Standard Tasks

This table describes the standard tasks that are already defined in the tasks configuration file. You can run any of these tasks straight out of the box.

Task Description
AfpAddTrackStream Adds a new audio track to an audio fingerprint database, receiving the audio data as a stream, and converting to AFP features before indexing.
AfpAddTrackWav Adds a new audio track to an audio fingerprint database, reading the data from an audio file, and converting to AFP features before indexing.
AfpDatabaseInfo Returns a list of all tracks that are currently stored in the specified database.
AfpDatabaseOptimize Optimizes the internal indexing of the specified database. This task permanently removes files that have been tagged for deletion using the AfpRemoveTrack task, and optimizes lookup functions for newly added tracks.
AfpMatchStream Receives audio data as a binary stream, and searches it for any indexed audio sections.
AfpMatchWav Reads in data from an audio file, and searches it for any indexed audio sections.
AfpRemoveTrack Removes specified tracks from an audio fingerprint database.
AmTrain Presents training audio and transcription data to the acoustic model training process, and creates accumulator files that are used to produce a final adapted acoustic model.
AmTrainFinal Produces the adapted acoustic model, given a set of accumulator files created by the AmTrain task.
AudioAnalysis Runs all the audio preprocessing tasks that are supported by the audiopreproc module in a single task.
AudioSecurity Detects and labels segments of audio that contain alarms, screams, breaking glass, or gunshots.
ClippingDetection Analyzes an audio file for the issue of audio clipping.
CombineFMD Combines several phoneme track files, which can then be used for phrase search.
DataObfuscation Prepares training data with any sensitive or classified information concealed.
DialToneIdentification Detects and identifies dial tones in audio.
LangIDBndLif Reads in language ID features from file, and determines boundaries in the feature sequence where the language changes.
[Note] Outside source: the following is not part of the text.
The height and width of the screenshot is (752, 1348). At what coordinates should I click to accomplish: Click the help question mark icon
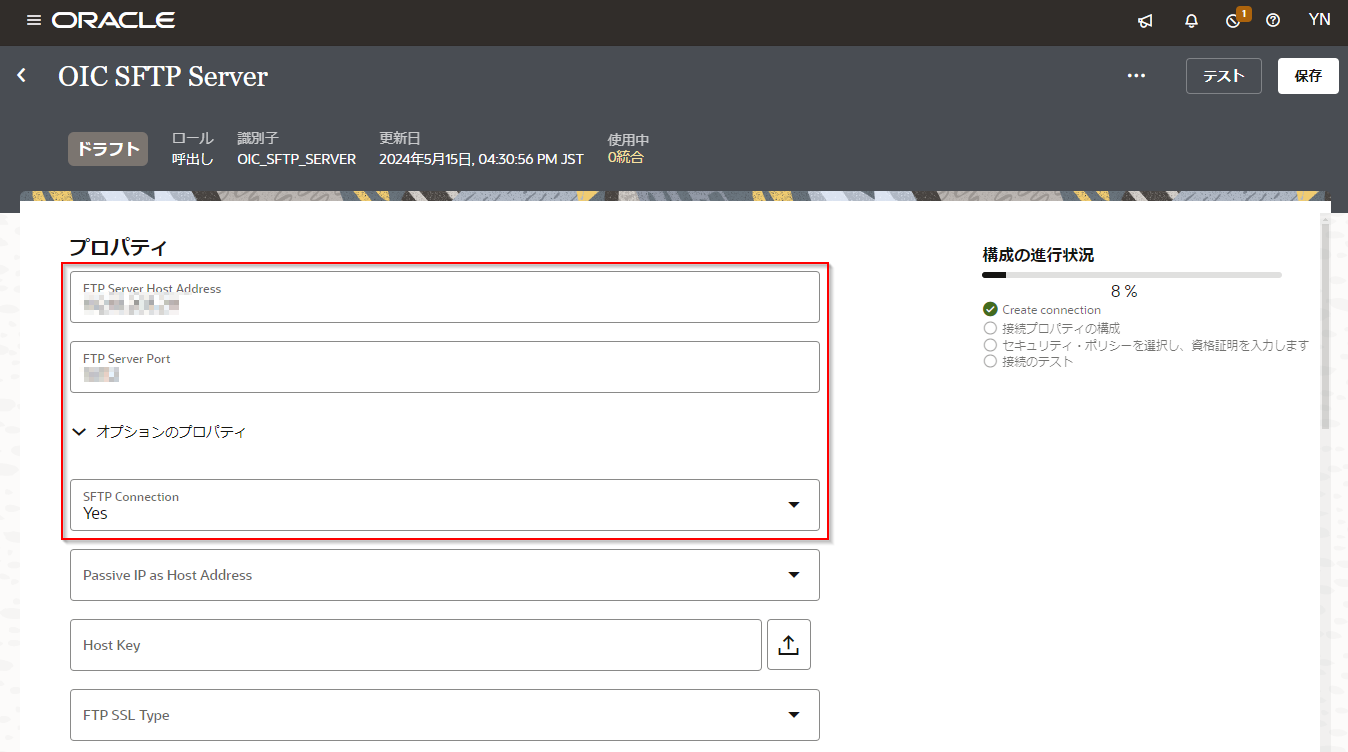(1273, 21)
Returns the language identification results between boundaries.
LangIdBndStream Receives audio data as a binary stream, converts the audio into language ID features, and determines boundaries where the language changes. Returns the language identification results between boundaries.
LangIdBndWav Reads in data from an audio file, converts it into language ID features, and determines boundaries where the language changes. Returns the language identification results between boundaries.
LangIdCumLif Reads in language ID features from file, and returns the running language identification score at periodic intervals (that is, the score for all the input data from the start to the current point).
LangIdCumStream Receives audio data as a binary stream, and converts it into language ID features. Returns the running language identification score at periodic intervals (that is, the score for all the input data from the start to the current point).
LangIdCumWav Reads in data from an audio file, and converts it into language ID features. Returns the running language identification score at periodic intervals (that is, the score for all the input data from the start to the current point).
LangIdFeature Converts audio files in the relevant language into language identification feature (.lif) files, which are required for training classifiers.
LangIdOptimize Optimizes the balance between language classifiers. After training, some classifiers might be stronger than others because of properties of the training material and the languages in question. The optimization process weights the language models so that weaker languages have increased accuracy, without compromising accuracy for stronger language models. This process improves consistent performance.
LangIdSegLif Reads in language ID features from file, processes the data in fixed-sized chunks, and returns the language identification results for each chunk.
LangIdSegStream Receives audio data as a binary stream, and converts it into language ID features. Processes the data in fixed-sized chunks, and returns the language identification results for each chunk.
LangIdSegWav Reads in data from an audio file and converts it into language ID features. Processes the data in fixed-sized chunks and returns the language identification results for each chunk.
LangIdTrain Reads in a set of language ID feature files created from audio representing a single language (using the LangIdFeature task), and uses this data to train a new language classifier.
LanguageModelBuild Builds a new language model from a set of text files.
LMListVocab Lists the most common words in the specified language model.
LMLookUp Verifies whether a specified word is present in the vocabulary of a particular language model, and, if it is present, how frequently it occurs.
LMPerplexity Analyzes the perplexity of a sample text file, when given a specific language model.
Scorer Scores the recognition transcript (such as that generated by the SpeechToText task), when given a reference transcript file.
SearchFMD Searches a phoneme track file for one or more specified phrases.
SegmentText Inserts whitespace between words in a text file (for languages that do not separate words with whitespace).
SegmentWav Attempts to segment audio into sections by speaker even if no trained speakers exist in the system.
SidPackage

Packages a set of trained speaker models into a single speaker classification file.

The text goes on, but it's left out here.